Management of choroidal neovascularisation in late onset retinal degeneration

Purpose Late onset retinal degeneration is a hereditary condition characterized by progressive difficulty in dark adaptation and risk of choroidal neovascularisation. This in turn leads to a marked decline in visual acuity. We describe our experience treating a patient with a positive family history of late onset retinal degeneration who developed subfoveal choroidal neovascularisation. Methods Case report. A 57 year old Caucasian lady with a positive family history of late onset retinal degeneration and progressive decline in dark adaptation presented to us with a 1‐week history of blurring of vision. Fundus fluorescein and indocyanine green angiography revealed a subfoveal classic neovascular membrane. Results Our patient was initially treated with intra‐vitreal Ranibizumab and clinical activity of neovascularisation was monitored with serial spectral domain optical coherence tomography and visual acuity. Serial scans revealed recurrence of activity within a month of intra‐vitreal Ranibizumab. With the advent of intra‐vitreal Aflibercept, we offered our patient a change in treatment regime.
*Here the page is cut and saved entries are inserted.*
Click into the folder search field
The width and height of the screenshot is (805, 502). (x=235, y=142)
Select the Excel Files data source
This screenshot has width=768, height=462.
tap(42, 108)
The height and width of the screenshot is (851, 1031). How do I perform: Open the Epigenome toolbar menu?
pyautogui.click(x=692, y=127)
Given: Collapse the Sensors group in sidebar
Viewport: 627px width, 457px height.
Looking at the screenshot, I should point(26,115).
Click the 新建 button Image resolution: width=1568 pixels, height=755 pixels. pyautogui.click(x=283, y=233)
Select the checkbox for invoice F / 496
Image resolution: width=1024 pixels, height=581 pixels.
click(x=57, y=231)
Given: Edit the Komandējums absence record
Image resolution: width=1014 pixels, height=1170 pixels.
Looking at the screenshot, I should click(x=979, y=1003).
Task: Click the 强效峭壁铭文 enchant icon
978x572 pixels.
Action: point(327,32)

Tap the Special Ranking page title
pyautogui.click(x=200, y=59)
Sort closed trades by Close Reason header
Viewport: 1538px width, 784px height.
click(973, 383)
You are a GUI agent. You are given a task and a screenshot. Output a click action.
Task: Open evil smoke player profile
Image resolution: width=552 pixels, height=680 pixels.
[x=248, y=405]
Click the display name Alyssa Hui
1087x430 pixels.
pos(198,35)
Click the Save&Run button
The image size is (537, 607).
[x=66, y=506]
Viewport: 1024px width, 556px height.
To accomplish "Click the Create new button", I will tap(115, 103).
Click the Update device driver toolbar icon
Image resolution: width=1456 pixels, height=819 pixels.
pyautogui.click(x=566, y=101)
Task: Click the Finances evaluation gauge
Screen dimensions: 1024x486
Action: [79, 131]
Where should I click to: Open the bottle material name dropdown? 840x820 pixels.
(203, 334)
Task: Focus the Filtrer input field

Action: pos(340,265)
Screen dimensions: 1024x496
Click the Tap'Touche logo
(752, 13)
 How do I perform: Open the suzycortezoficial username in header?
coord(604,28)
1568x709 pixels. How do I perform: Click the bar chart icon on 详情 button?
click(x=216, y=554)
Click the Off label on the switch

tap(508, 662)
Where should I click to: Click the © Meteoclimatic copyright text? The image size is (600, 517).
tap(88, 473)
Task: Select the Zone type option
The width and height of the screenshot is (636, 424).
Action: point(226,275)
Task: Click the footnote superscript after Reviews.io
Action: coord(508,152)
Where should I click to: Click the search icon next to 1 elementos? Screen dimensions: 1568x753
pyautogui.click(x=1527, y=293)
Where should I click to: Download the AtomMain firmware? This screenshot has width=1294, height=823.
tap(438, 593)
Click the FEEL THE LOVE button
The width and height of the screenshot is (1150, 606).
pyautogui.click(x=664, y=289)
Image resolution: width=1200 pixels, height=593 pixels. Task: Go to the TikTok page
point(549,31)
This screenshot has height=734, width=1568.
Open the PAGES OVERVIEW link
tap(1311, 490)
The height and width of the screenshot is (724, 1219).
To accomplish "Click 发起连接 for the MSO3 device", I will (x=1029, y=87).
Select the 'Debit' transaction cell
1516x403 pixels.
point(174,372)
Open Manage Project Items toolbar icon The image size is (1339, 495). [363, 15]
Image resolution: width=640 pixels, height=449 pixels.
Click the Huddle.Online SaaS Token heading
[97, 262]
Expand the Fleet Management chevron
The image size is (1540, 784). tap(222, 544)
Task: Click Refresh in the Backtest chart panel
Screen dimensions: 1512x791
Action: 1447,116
Treatment with Aflibercept has thus far demonstrated a stabilization of disease activity on spectral domain optical coherence tomography and visual acuity for at least 8 weeks. Conclusion Whilst Ranibizumab and Aflibercept remain off‐label for the treatment of late onset retinal degeneration, this suggests that Aflibercept is possibly more efficacious in the management of choroidal neovascular membranes in late onset retinal degeneration.